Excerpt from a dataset
** Start **
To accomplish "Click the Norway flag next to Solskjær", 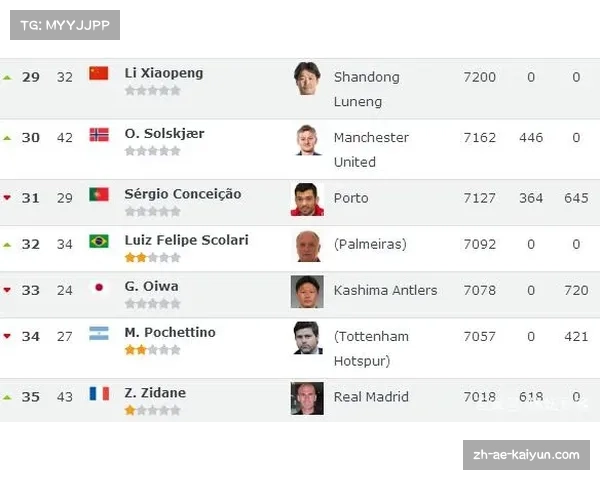I will 99,135.
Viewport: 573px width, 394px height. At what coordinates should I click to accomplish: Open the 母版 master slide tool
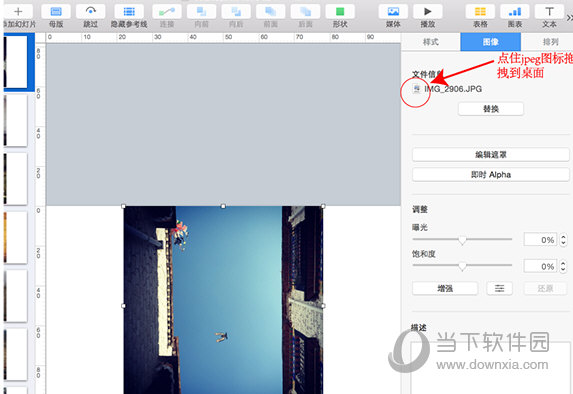[x=56, y=12]
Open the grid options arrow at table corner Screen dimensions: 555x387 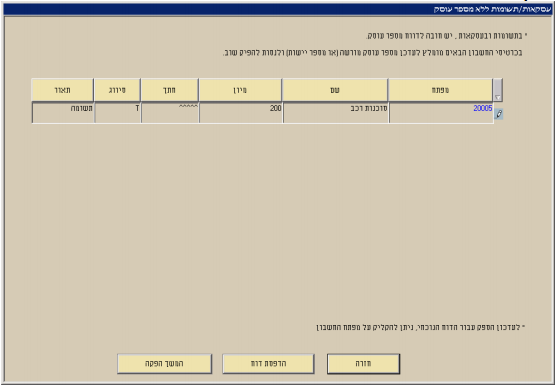coord(498,90)
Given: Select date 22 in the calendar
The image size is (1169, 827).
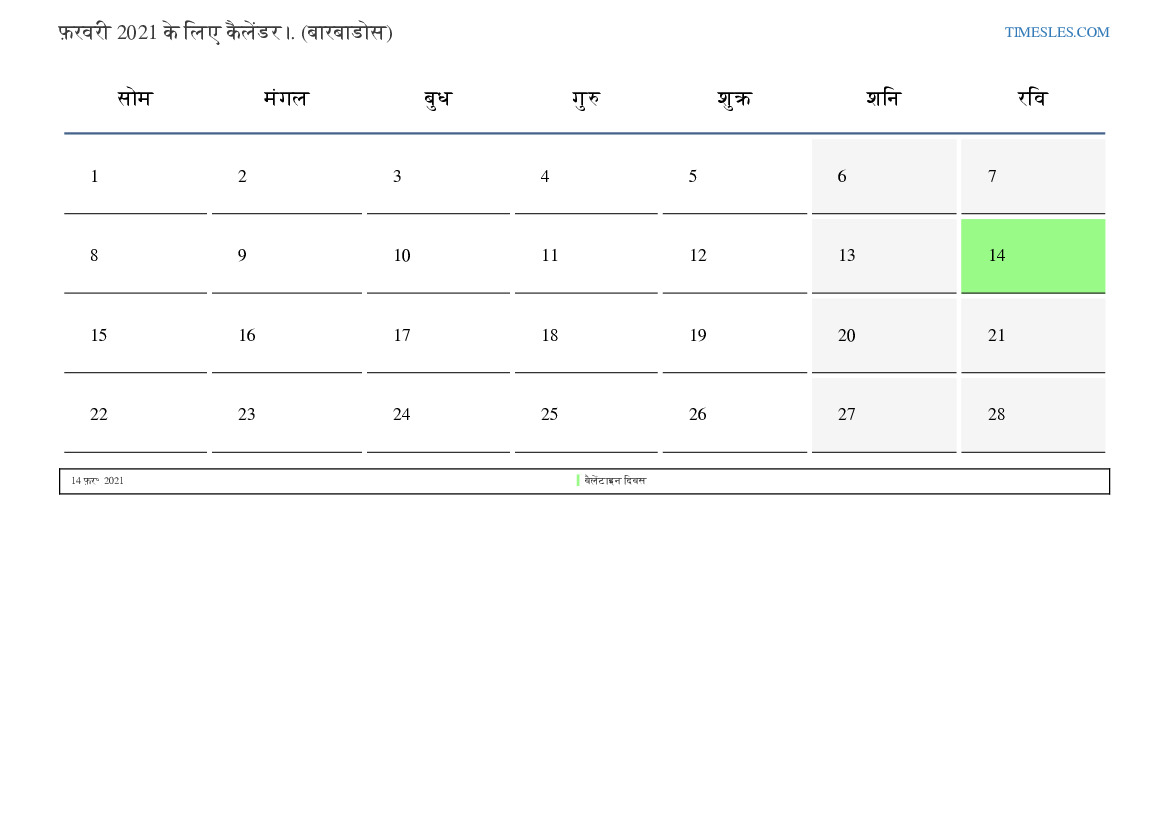Looking at the screenshot, I should pos(135,415).
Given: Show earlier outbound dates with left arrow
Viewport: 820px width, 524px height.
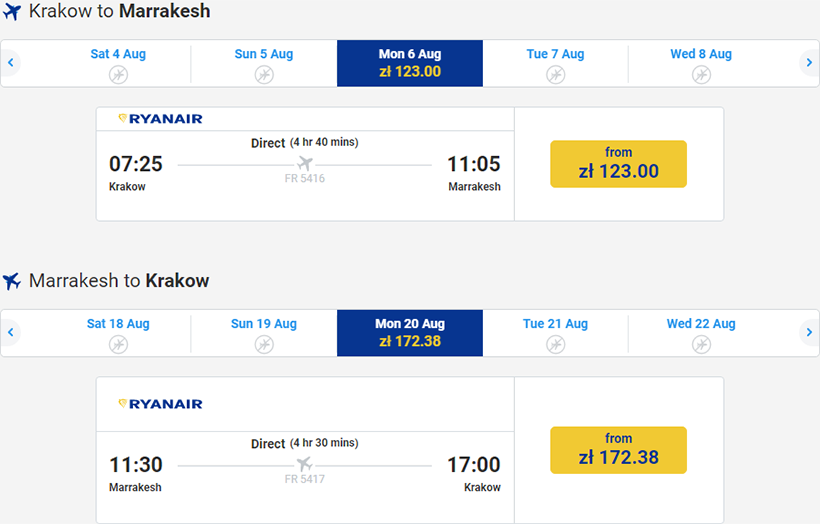Looking at the screenshot, I should click(x=11, y=63).

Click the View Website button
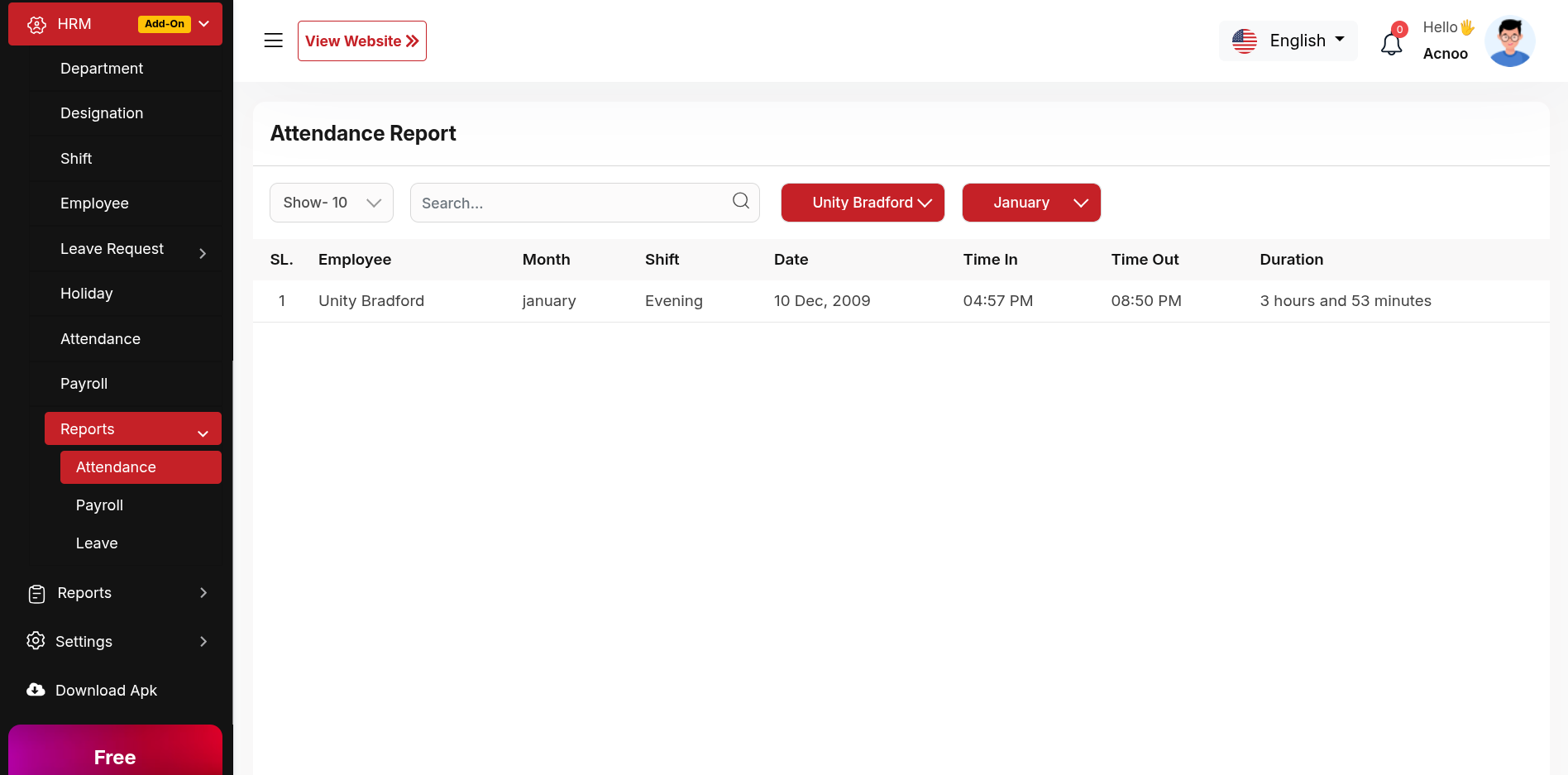tap(361, 41)
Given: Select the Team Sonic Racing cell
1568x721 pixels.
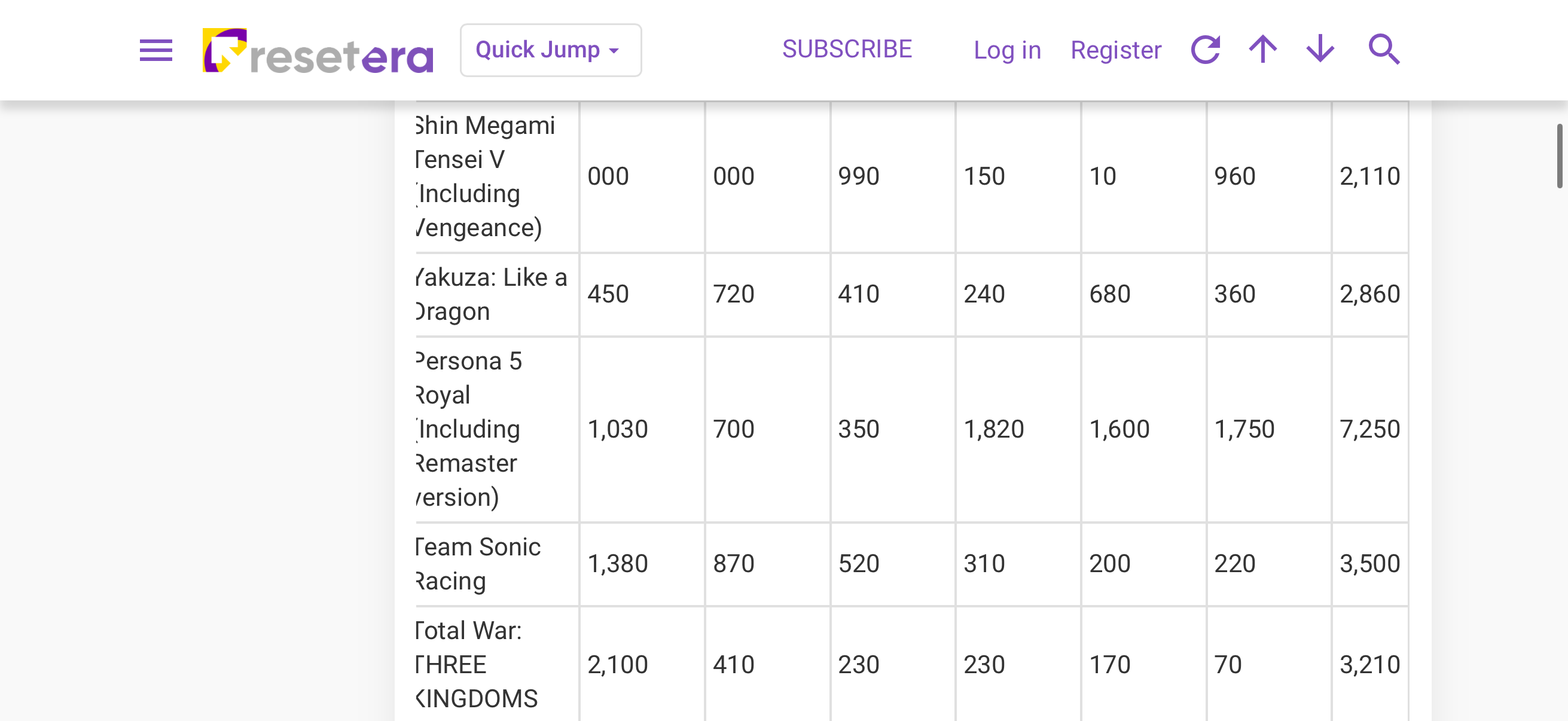Looking at the screenshot, I should 478,563.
** End **
## TASK DESCRIPTION
Copy out the lines above word for word, starting with the line that contains "Click the View Website button" and going on through the end of the records. Leave the pictures out of your answer.

## THE SOLUTION
Click the View Website button
tap(361, 41)
Given: Select the Team Sonic Racing cell
1568x721 pixels.
Looking at the screenshot, I should 478,563.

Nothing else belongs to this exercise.